Polish diplomatic official and Holocaust rescuer

Konstanty Rokicki (16 June 1899 in Warsaw – 18 July 1958 in Lucerne) was a Polish consular officer, vice consul of the Republic of Poland in Riga and Bern, and a Holocaust rescuer. Between 1941 and 1943 he was a member of the Ładoś Group also called the Bernese Group. Rokicki used his diplomatic position of vice consul to produce false Latin American passports and had them smuggled to the German-occupied Poland and Netherlands where they saved lives of their Jewish bearers. For his efforts Rokicki was named Righteous Among the Nations by Israel in 2019.

==Childhood and early career==
Rokicki was born to Józef and Konstancja née Pawełkiewicz. Being a cavalry lieutenant, he got two awards for bravery, probably during Poland's war of independence, or the Polish-Soviet war, 1919–1920. In 1934, he was qualified as reserve officer for the 1st Regiment of Riflemen. On August 17, 1936, Rokicki married Maria, née Goldman (Goldmanis). The couple had a daughter, Wanda Rokicka (1938–2008), who would become a UN employee in Geneva.

In 1931, he joined the consular service of the Ministry of Foreign Affairs. Between 1932 and 1933, he was a contractual employee of the Polish Consulate in Minsk, at that time capital of the Byelorussian Soviet Socialist Republic. In 1934–1936 he was vice-consul in Riga, and in the years 1936–1938 a contract employee of the Polish Legation in Cairo. From 1939 to 1945, he was the vice-consul of the Republic of Poland in Bern. He was working also for the Polish intelligence.

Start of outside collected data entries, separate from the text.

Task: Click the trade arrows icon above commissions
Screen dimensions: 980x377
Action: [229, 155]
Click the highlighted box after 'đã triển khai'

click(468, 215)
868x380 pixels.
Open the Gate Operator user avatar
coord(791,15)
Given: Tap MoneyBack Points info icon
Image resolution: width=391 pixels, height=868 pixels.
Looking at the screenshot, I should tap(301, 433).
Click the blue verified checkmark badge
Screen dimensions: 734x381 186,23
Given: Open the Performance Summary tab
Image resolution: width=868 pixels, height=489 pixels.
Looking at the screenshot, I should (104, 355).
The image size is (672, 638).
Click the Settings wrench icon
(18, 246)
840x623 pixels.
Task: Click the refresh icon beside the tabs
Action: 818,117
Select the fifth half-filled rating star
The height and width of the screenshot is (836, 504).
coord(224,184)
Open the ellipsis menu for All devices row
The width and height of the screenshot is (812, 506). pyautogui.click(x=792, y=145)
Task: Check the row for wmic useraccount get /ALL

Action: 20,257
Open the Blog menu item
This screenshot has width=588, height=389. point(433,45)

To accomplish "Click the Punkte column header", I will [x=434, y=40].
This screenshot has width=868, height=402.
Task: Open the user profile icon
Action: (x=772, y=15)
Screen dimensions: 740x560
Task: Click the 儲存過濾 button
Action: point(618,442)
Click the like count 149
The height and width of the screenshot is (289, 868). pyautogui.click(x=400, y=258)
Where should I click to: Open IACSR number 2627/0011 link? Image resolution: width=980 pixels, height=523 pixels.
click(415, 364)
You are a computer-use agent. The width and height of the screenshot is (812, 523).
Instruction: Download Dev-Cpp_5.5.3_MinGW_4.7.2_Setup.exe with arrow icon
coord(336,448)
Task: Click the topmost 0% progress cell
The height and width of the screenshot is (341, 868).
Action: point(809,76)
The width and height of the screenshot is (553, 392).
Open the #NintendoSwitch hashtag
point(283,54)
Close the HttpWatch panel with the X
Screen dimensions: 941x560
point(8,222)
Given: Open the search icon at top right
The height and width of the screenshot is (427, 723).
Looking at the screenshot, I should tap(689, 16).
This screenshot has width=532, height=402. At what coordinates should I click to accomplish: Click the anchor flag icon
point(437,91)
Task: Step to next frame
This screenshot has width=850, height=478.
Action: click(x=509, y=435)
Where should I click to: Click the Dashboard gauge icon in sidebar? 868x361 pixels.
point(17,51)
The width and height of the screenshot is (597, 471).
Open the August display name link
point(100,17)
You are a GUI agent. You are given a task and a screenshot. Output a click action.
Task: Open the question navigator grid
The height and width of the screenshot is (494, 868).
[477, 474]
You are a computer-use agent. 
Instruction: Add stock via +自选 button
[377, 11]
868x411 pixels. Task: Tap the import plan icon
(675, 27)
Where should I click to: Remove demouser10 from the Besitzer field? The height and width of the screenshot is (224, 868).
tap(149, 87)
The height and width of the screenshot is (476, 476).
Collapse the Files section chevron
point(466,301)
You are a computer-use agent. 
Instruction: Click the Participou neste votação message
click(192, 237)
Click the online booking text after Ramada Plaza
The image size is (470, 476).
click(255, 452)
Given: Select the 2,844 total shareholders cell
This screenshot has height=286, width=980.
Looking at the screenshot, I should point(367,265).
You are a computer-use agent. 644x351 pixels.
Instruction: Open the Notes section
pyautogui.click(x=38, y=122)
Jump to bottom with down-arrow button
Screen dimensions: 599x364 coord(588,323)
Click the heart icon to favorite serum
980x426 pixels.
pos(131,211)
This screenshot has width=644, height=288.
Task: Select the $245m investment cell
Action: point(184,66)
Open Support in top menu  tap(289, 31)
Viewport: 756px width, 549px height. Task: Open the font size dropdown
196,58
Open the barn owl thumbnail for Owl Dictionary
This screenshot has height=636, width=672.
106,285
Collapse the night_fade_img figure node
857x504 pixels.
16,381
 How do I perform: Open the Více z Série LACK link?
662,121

==Holocaust rescue action and "passport affair"==

It is estimated that between 1941 and 1943, Rokicki and his subordinate, Jewish diplomat Juliusz Kühl produced several thousands of illegal Paraguayan passports which served as protection documents for Jews stranded in the Nazi ghettos in German-occupied Poland and who were threatened with deportation from German-occupied Netherlands.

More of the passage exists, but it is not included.